涼介はそんな俺の姿を、教室の隅っこでイライラしたようにながめている。

どうだ、この俺さまの魅力は。

普通の人間は、みんなこういう反応をするものなんだぞ。

体育の授業ではあらゆる相手選手を無双し、学科の授業では、全ての問題に完璧に答えてみせる。

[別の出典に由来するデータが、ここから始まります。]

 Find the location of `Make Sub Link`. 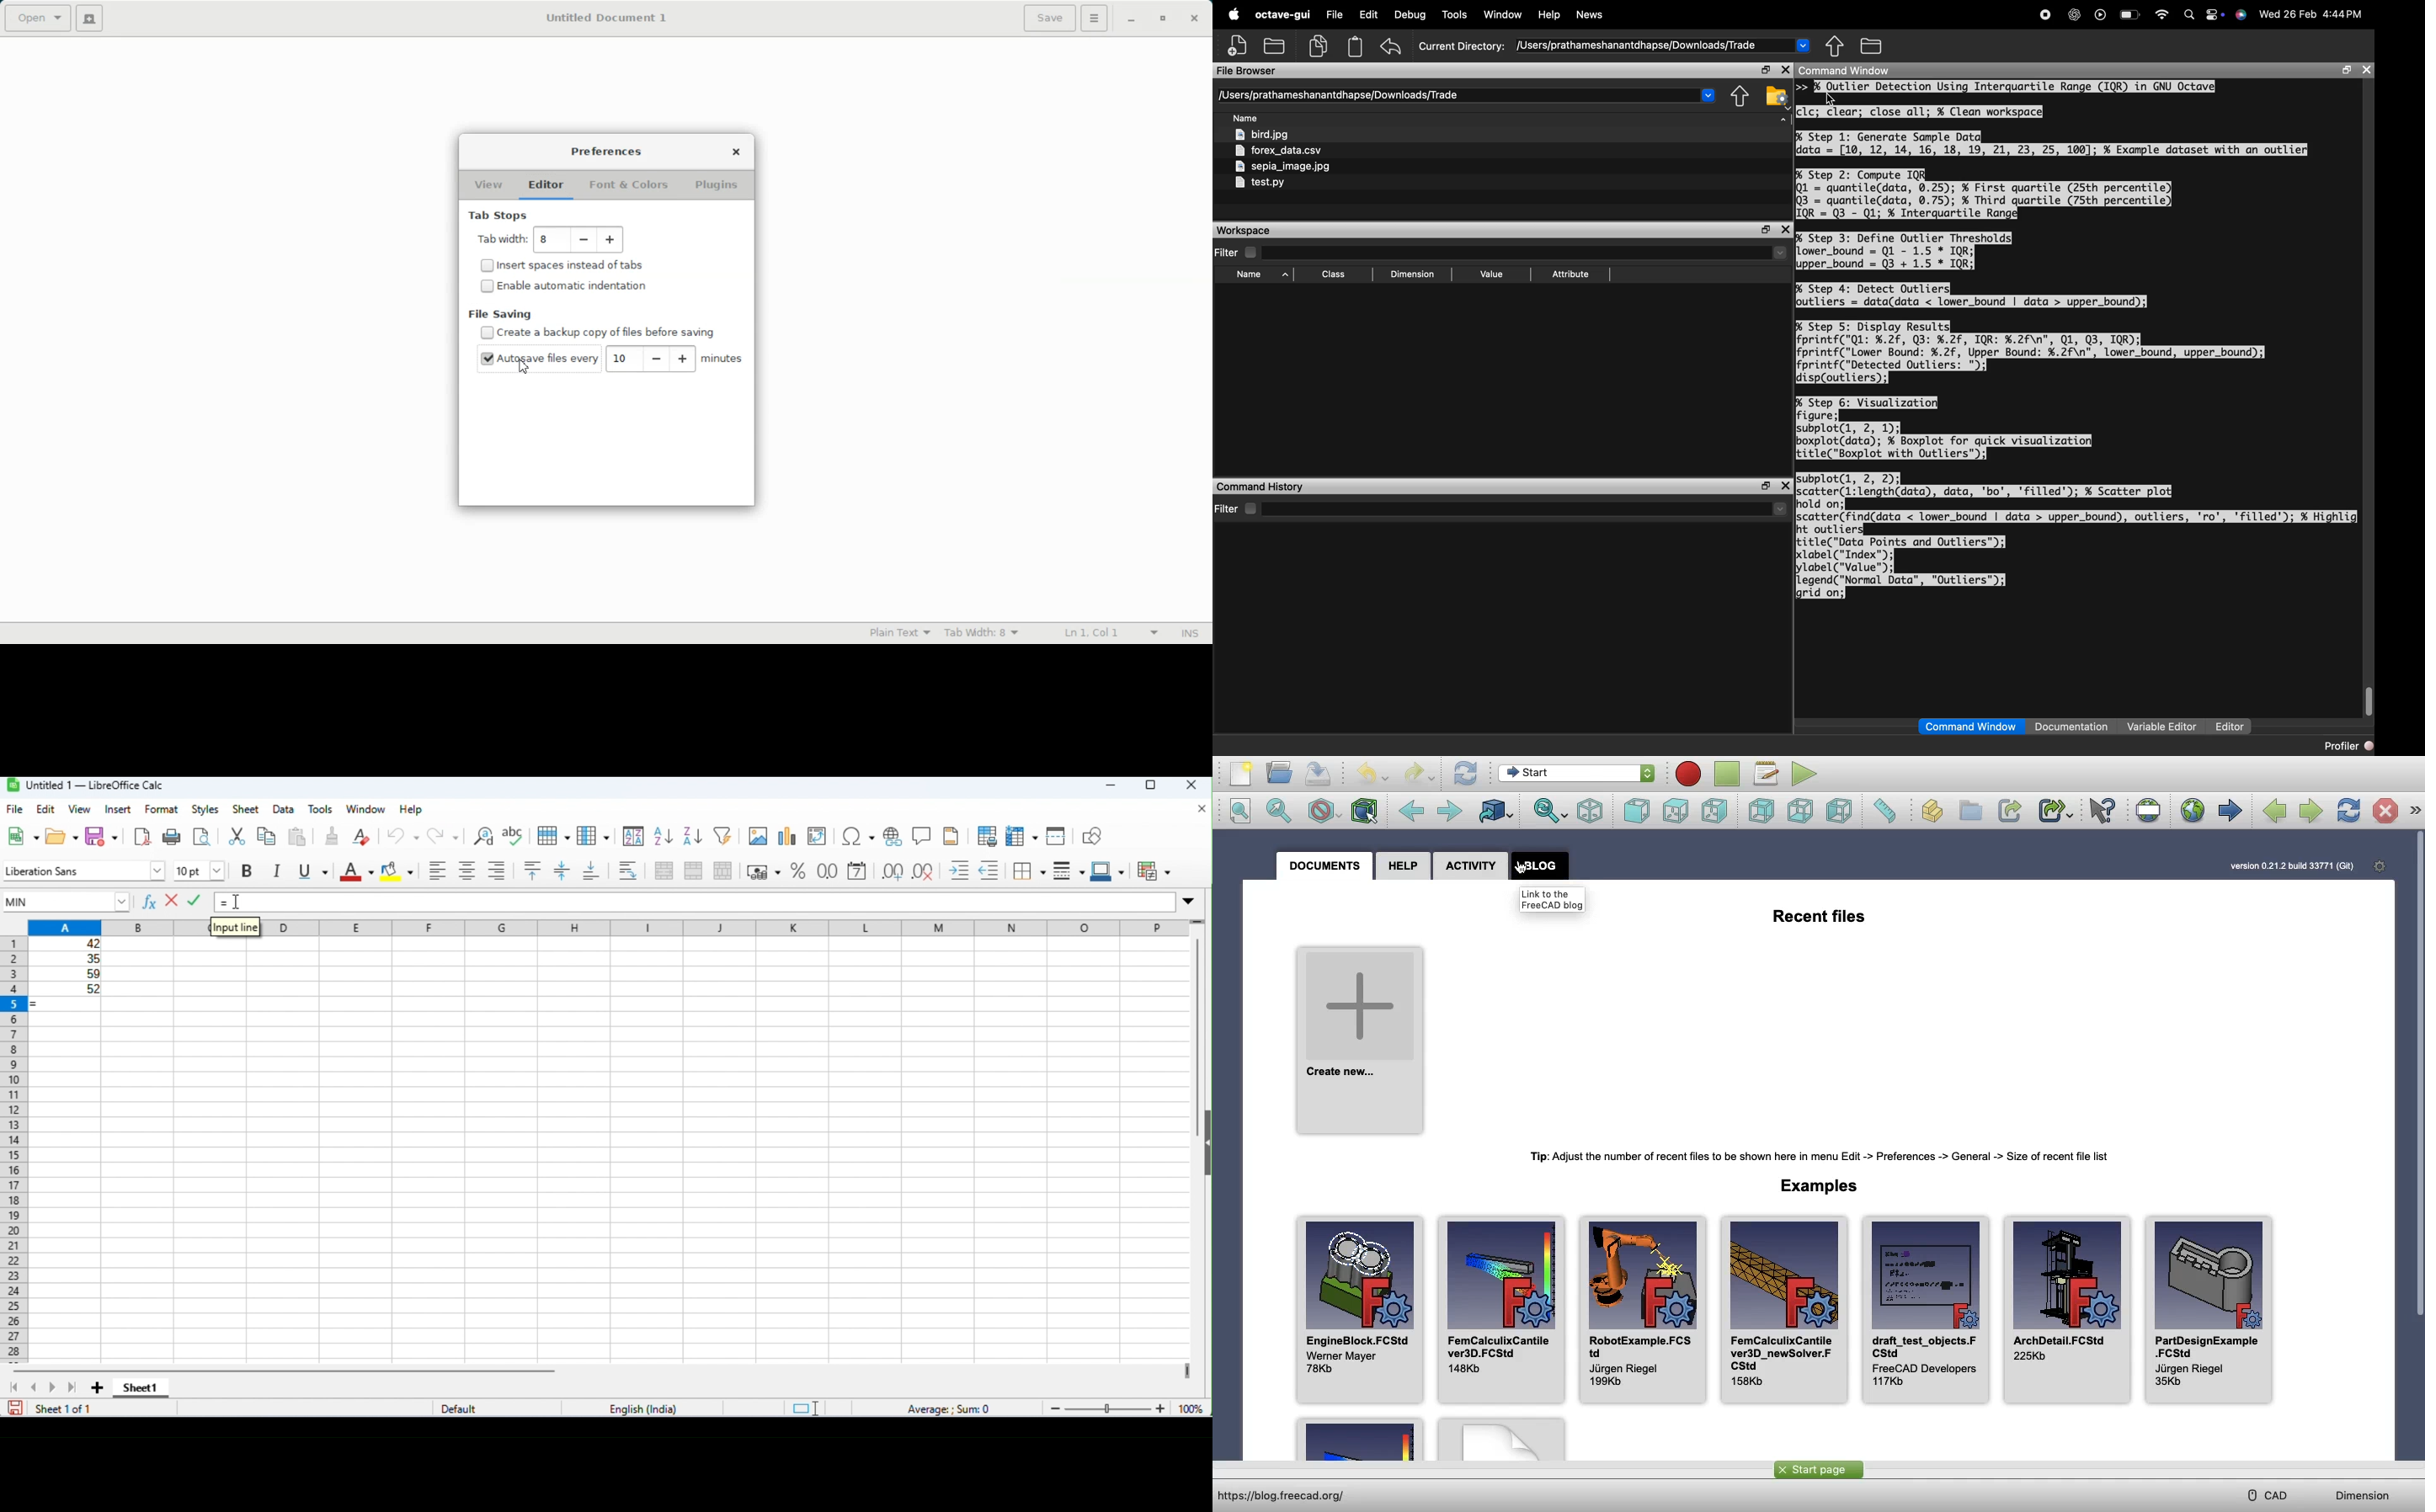

Make Sub Link is located at coordinates (2055, 811).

昼休みには友達になりたい、なってくれと次から次へと申し込まれ、一緒に食事をしたいという連中が群れてやまない。

すでに机にはプレゼントと手紙の山が出来ている。

俺はそいつらを全て無視して、教室の隅にすわる涼介の前に座った。

「どうだ。今のこの俺の立場を、すっかりそのままお前に譲ってやろう。俺と契約を交わした瞬間から、お前は何の不利益を被ることもなく、そうなれる」

涼介は小さな弁当箱に詰められた、貧相な食事を口にした。

俺は三重の重箱に詰められた、豪華な弁当を目の前に広げる。

「ほら、全てお前のものだ。遠慮なく食え」

「いらない」

涼介は、食べ終わった小さな弁当を片付けた。

「自分で食えよ」

俺はすぐ横で見ていた人間の一人に声をかけ、弁当を皆で食べるように手渡す。

受け取った人間どもは、奪い合うようにそれを口にし、うまいうまいとほめたたえた。

「毒もなければ、それを口にしたところで、なにか洗脳のような作用があるわけでもない。俺は確かに悪魔だが、お前を騙そうとしているわけではないんだ」

涼介はため息をつく。

「ほしくないわけじゃない。だけど、いらないって言ってるんだ。お前も本当に悪魔なんだったら、早く自分の世界に帰った方がいい」

「なぜそう思う?」

「……俺の望みは、悪魔には叶えられないからだ」

そう言って見上げる涼介の目に、強い光が宿る。

なんだコイツ。

悪魔に叶えられない人間の望みなんて、あるわけないだろう。